▶ **EXTRAIT DU TEXTE**:
-------------------------

LES MICROBIOTIQUES digestifs – bactéries intestinales appartenant à diverses espèces impliquées dans le métabolisme des composants alimentaires et dans la maturation de l’épithélium intestinal, du système vasculaire et du tissu lymphoïde – soulèvent un intérêt croissant, qui ne va pas se démentir après les résultats publiés par l’équipe de Lille (Pierre Desrumeaux, Christel Rousseaux et coll.).
P. Desrumeaux et son équipe du Chru de Lille ont voulu tester l’hypothèse que les probiotiques sont capables d’induire l’expression de récepteurs sur les cellules épithéliales et peuvent contrôler la transmission des informations nociceptives dans le système nerveux intestinal.
L’hypothèse s’est révélée fondée. Ils mettent en évidence, en travaillant sur des rats Sprague-Dawley et des souris, que l’administration orale quotidienne de Lactobacillus acidophilus NCFM élève le seuil de la douleur au niveau du côlon.
Sur le modèle d’étude, on sait qu’une distension par lavements de 50 mmHg est nécessaire pour induire la sensation douloureuse.

-------------------------

▶ **DONNÉES FOURNIES**:
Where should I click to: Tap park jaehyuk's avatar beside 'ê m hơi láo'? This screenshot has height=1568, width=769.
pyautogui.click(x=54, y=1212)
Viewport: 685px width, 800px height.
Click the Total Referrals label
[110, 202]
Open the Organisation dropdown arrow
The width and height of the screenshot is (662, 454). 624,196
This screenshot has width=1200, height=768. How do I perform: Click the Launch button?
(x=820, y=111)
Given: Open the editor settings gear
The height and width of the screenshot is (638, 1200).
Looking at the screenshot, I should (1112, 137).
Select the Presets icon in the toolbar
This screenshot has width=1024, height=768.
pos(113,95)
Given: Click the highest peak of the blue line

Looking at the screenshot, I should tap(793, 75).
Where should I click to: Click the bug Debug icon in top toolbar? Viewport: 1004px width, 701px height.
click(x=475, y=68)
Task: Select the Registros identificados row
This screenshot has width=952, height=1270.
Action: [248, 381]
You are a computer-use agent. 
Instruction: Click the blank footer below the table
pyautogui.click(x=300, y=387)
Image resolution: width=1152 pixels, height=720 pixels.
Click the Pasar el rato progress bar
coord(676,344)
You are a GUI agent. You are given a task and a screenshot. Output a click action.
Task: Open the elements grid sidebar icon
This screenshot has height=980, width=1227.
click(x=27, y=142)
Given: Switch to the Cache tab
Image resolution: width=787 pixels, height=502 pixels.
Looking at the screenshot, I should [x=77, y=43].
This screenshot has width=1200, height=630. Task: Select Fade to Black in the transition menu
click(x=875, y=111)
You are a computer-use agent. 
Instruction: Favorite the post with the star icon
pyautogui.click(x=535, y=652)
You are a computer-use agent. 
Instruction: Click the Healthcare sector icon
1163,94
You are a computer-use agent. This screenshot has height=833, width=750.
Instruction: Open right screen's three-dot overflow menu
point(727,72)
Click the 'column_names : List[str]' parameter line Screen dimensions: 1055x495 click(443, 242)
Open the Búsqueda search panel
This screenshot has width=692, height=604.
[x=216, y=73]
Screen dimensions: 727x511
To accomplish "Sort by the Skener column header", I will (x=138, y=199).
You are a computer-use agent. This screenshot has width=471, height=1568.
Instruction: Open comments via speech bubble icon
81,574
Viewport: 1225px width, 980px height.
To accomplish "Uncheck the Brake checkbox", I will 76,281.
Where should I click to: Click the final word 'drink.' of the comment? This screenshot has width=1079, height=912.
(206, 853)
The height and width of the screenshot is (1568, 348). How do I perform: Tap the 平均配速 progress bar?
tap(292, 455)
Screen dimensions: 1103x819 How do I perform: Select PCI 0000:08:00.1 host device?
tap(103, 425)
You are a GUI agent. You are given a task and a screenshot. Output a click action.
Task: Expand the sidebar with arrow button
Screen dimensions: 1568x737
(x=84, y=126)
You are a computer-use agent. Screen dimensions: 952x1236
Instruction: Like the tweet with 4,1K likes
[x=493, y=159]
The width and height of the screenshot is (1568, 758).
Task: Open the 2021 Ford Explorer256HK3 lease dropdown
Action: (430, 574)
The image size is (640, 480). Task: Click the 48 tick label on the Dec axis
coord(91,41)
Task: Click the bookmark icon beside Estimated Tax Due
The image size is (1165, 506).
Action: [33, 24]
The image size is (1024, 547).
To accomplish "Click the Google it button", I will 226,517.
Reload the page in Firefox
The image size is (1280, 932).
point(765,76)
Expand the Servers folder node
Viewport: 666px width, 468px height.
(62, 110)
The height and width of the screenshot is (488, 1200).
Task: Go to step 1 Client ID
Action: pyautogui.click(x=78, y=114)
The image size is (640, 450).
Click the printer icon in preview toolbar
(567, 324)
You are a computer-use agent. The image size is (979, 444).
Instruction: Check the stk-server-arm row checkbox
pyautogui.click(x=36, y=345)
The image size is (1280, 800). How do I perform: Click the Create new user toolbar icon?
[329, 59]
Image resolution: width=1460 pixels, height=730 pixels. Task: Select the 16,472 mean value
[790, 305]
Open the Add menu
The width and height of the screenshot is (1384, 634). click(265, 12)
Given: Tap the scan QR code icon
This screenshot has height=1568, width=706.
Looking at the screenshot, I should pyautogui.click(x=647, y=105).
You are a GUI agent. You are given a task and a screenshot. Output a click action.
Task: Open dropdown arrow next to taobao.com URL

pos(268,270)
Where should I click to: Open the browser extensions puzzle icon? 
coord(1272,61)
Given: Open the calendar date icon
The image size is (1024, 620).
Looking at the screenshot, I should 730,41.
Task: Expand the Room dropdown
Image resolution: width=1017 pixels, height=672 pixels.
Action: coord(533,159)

-------------------------

▶ **TÂCHES À RÉALISER**:
a) D'après l'extrait sur les probiotiques et la douleur intestinale, quelle distension par lavements faut-il sur le modèle d'étude pour induire la sensation douloureuse ?
b) Poursuivez l'extrait sur les probiotiques et la douleur intestinale à partir de sa dernière phrase.

▶ **RÉPONSES PAR NUMÉRO**:
a) Une distension de 50 mmHg.

b)
La prise de L.acidophilus NCFM élève le seuil de la douleur de 20 % et réduit la perception nociceptive.
«Le bénéfice observé est équivalent à celui de la morphine, antalgique majeur administré par voie sous-cutanée à la dose de 1mg/kg», rapportent les expérimentateurs.
En outre, les probiotiques étudiés augmentent de 65 % l’efficacité de la morphine au niveau intestinal.
Et chez les humains ? «L’efficacité antalgique équivalente entre l’administration orale de L. acidophilus NCFM et une dose standard de morphine suggère qu’une modulation spécifique de la flore intestinale pourrait représenter un traitement des douleurs abdominales, un symptôme dont la prévalence est élevée dans la population générale.» Vingt pour cent de la population, dont une majorité de femmes, souffrent de troubles fonctionnels intestinaux (TFI ou syndrome de l’intestin irritable), composés de ballonnements, de perturbations du transit et surtout de douleurs, sans cause organique identifiée.
Au niveau moléculaire, les biologistes démontrent que L.acidophilus NCFM induit l’expression de deux récepteurs qui ont un rôle dans la régulation de la douleur.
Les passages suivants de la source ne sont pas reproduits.